Spoofing Is a Silly Name for Serious Market Rigging: QuickTake
It’s a new crime but it isn’t new. It has a silly name but it’s no joke. Spoofing, a way to manipulate financial markets for illegitimate profit, is blamed for undermining the integrity of trading and contributing to the scariest crash since the financial crisis. Spoofers trick other investors into buying or selling by entering their own buy or sell orders with no intention of filling them. That creates fake demand that pushes prices up or down. Long considered disreputable but rarely dangerous, spoofing has emerged in an era of computerized trading as a threat to market legitimacy. Regulators, lawmakers and market authorities are struggling to define and control it.

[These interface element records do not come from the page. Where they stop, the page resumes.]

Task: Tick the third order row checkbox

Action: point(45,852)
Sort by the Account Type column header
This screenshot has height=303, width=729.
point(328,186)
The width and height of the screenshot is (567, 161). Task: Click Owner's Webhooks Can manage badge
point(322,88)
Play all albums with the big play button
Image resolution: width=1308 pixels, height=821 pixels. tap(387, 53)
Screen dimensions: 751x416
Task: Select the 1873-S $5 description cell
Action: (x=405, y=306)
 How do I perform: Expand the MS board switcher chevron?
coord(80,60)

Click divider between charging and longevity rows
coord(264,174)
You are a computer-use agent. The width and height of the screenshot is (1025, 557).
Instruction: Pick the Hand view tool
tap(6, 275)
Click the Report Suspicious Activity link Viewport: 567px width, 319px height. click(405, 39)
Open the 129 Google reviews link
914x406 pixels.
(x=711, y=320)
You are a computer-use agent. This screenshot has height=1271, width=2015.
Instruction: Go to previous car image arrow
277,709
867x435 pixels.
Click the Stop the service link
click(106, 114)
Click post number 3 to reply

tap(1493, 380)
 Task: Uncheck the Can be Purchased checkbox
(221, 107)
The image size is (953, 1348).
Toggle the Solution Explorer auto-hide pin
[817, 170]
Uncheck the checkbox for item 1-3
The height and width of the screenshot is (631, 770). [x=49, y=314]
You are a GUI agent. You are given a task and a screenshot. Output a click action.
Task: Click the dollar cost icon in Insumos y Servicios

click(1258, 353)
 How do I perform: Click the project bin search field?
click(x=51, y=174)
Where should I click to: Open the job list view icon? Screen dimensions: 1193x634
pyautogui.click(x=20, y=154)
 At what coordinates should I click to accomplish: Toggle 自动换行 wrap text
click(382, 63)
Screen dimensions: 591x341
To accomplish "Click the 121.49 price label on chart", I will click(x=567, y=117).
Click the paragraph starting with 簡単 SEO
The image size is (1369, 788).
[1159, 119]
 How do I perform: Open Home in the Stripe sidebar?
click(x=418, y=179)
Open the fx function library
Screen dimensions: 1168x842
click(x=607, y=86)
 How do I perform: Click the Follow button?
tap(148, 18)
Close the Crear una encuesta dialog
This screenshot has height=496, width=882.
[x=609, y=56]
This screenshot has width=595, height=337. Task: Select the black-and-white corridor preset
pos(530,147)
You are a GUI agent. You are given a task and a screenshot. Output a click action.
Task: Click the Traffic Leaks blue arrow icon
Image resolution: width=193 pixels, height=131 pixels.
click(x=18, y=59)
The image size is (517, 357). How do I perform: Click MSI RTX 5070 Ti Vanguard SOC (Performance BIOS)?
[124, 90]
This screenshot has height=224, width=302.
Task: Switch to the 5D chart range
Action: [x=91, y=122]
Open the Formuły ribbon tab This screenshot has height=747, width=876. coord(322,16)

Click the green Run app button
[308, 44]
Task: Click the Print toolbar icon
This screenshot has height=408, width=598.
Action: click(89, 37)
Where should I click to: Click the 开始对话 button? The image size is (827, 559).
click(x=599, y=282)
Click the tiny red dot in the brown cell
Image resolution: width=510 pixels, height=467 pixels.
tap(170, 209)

In September 2020, JPMorgan Chase & Co. admitted wrongdoing and agreed to pay more than $920 million to resolve U.S. authorities’ claims of market manipulation in the bank’s trading of metals futures and Treasury securities over an eight-year period, the largest sanction ever tied to the illegal practice known as spoofing. Criminal charges had been filed in 2019 against several of the bank’s employees, including former head of the precious metals desk, Michael Nowak. In that case, the Justice Department used racketeering laws more commonly used in mafia and drug gang prosecutions, alleging the precious metals desk effectively became a criminal enterprise for eight years. In August, Bank of Nova Scotia agreed to pay $127.4 million to settle U.S. allegations that the company engaged in spoofing of gold and silver futures contracts, and made false statements to the government. In 2017, Citigroup was fined $25 million for manipulating the U.S. Treasury futures market. In 2016, a British futures trader, Navinder Sarao, pleaded guilty to spoofing charges in U.S. federal court in Chicago after losing an extradition battle; in January 2020 he was sentenced to a year of home detention after providing what the judge called “extraordinary cooperation” to prosecutors. Sarao had been arrested in suburban London after U.S. authorities said his activities had contributed to the flash crash of May 2010, when almost $1 trillion was temporarily wiped out in the U.S. stock market.